Some quantities have multiple scales or derive in known ways from other quantities. For example, we may characterize a microwave reflection in terms of “reflection coefficient”, “VSWR”[11], or “return loss” and we convert between them via defined equations. Also, some instruments (nominally) follow known models, such as thermocouples’ voltage-temperature responses. Table 1.2 gives example values.
Search Quantity | Equivalent(s) |
---|---|
reflection coefficient: 0.1 | VSWR: ≈ 1.2; return loss: 20.0 dB |
thermocouple input temperature Δ: 10 °C | nominal type-K output voltage: ≈ 0.397 mV |
The question then arises whether CMCs should express multiple quantities or scales to facilitate searches. The short answer: no. If customers wish to search for a lab to calibrate a thermocouple over a certain temperature range, they likely will not care to search by the corresponding voltage range, even though they will want to calibrate the DC voltage measuring instrument used with the probe over that range. Software should handle such conversions where required. The same applies to the microwave-reflection example. Laboratories, however, may list multiple CMCs in their digital SoAs as they think useful. Customers may also specify calibration results in a particular format, but that pertains to calibration certificates, not CMCs.
To complete the picture, Figure 1.1 depicts the current draft MII taxonomy schema.
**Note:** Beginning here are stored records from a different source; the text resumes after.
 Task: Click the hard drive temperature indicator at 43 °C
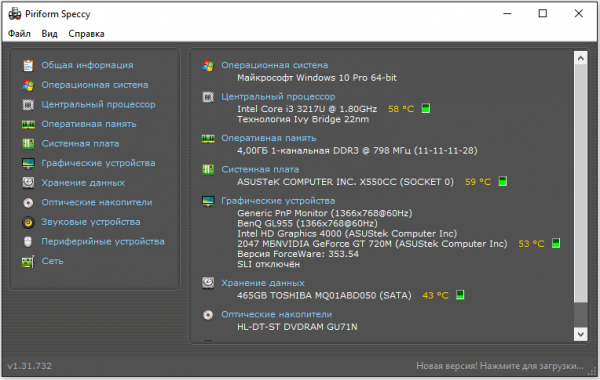tap(460, 295)
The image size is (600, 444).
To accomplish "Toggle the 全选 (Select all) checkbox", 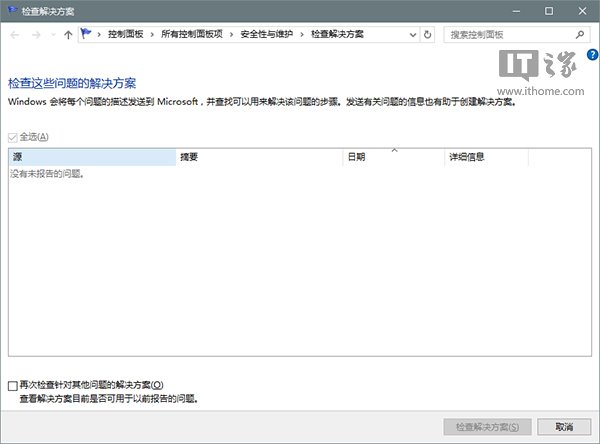I will click(x=13, y=137).
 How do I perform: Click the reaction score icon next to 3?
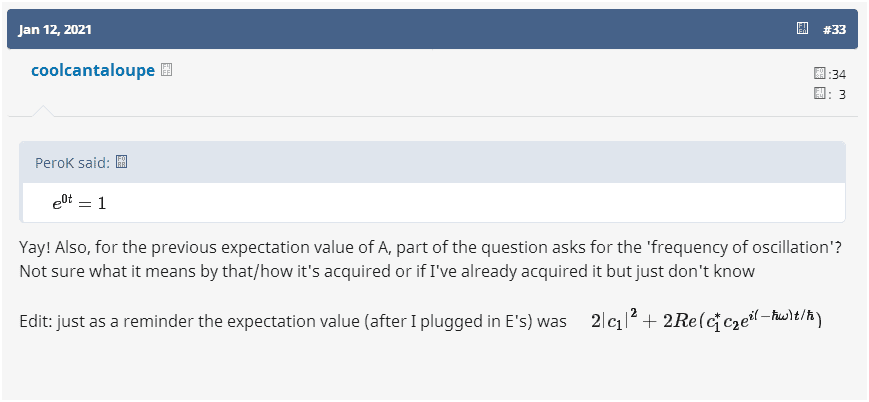(x=820, y=94)
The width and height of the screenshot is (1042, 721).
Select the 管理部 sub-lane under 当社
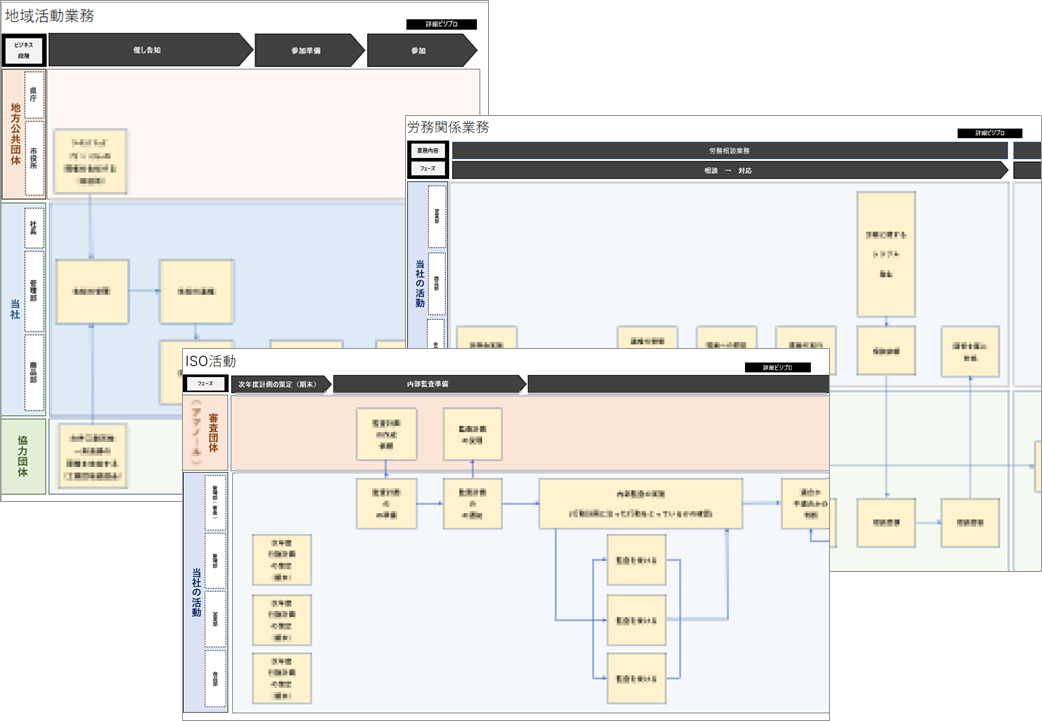(x=34, y=291)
MII taxonomy schema (less the CMC-only elements). In addition to the elements previously discussed, the schema includes category and discipline tags to optionally map MII taxons to other nomenclature systems for human-readable output and interoperability.As abstract templates, the CMC taxonomy contains no uncertainty information. Any given concrete CMC instance, will however, contain that information. The uncertainty element takes the form of TBD…
[1] calibration and measurement capabilities
[2] accreditation body
[3] also known as Pascal or Capitalized
[4] Regardless of whether the measurement process uses a direct, common source, or comparator measurement method . A token to capture both options might seem useful, but source and measure uncertainties usually if not always differ and therefore require separate CMCs.
[5] used for both ratios and factors since both require only one quantity kind
[6] International Temperature Scale, 1990
[7] resistance temperature detectors (or devices)
[8] Backus-Naur form: “|” separates alternatives, “*” means zero or more consecutive instances, angle brackets enclose descriptive text, parentheses group tokens
[9] maximum permissible error
[10] Caveat: Measuring intervals may not apply to SoAs outside the calibration field.